[논문리뷰] Gradient-based learning applied to document recognition
LeNet-5는 처음으로 convolutional neural network (CNN)을 제안한 모델입니다. LeNet 모델에 관련하여 필자가 보기 쉽도록 정리하였습니다. (문법적인 오류가 있을 수 있습니다.)
가장 마지막에는, LeNet을 보완한 AlexNet에 대한 영문 요약을 작성하였습니다.
This paper addresses that gradient-based, automatic learning can result in better pattern recognition. The two examples are presented: character recognition and document understanding.
Introduction
- Main message: better pattern recognition system can be built by relying more on automatic learning and less on hand-designed heuristics. → 패턴 인식 시스템은 automatic learning에 더 의존하도록 만들어져야 한다.
- Due to low-cost machines, large databases and powerful machine learning techniques, the accuracy of handwriting and speech recognition has been increased. Usually, the recognition process is performed with two modules: feature extractor and classifier.
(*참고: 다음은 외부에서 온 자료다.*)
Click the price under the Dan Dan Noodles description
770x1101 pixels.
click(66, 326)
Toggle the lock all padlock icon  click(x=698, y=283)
The researchers used gradient-based learning and back propagation for the recognition tasks, relying on raw inputs. (전통적인 패턴 인식 모델은 hand-designed feature extractor가 적절한 정보를 수집하고, trainable classifier를 사용하여 분류해왔다.)
Convolutional Neural Networks for Isolated Character Recognition
- Some problems may occur when we use ordinary fully connected feedforward network: many parameters and memory requirement, and limitations in capturing local correlations.
- ordinary fully connected feedforward network는 수천 개의 trainable parameter를 생성하기 때문에 training set도 더 커지고 memory도 많이 필요하다.
- input의 topology, 즉 image에서는 픽셀들 간 상관관계를 무시할 수 있다.
- Therefore, convolutional network was devised to capture variability by local receptive fields (local feature), shared weights, and spatial or temporal subsampling.
-
local receptive fields: local feature을 추출한다. local receptive field을 사용하여 기초적인 feature (ex edge, conner, end-points)를 추출할 수 있다. → shift, distortion이 있어도 feature을 추출할 수 있으며, 그 결과로 feature map이 생성된다. 또한, parameter size도 줄어든다.
- shared weights: feature map의 모든 units는 shared weights and bias를 가진다. 따라서, input의 위치에 상관없이 동일한 특징을 추출해낼 수 있다. (shift에 robust) 동일한 weight과 bias를 사용하기 때문에 parameter로 인한 memory 증가도 없으며, parameter이 너무 많아지지 않아 overfitting도 방지할 수 있다.
- spatial or temporal subsampling: 각 특징의 정확한 위치는 중요하지 않다. (오히려 이미지마다 위치가 달라 정확도가 감소할 수 있다.) 따라서 subsampling을 통해 해당 feature을 가졌는지만 평가한다. → 위치 정보를 사용하지 않음으로 생기는 손실은 많은 filter의 수를 늘리고 다양한 feature를 추출하여 해결할 수 있다. (이 때, subsampling은 지금의 mean pooling과 동일한 개념이다.)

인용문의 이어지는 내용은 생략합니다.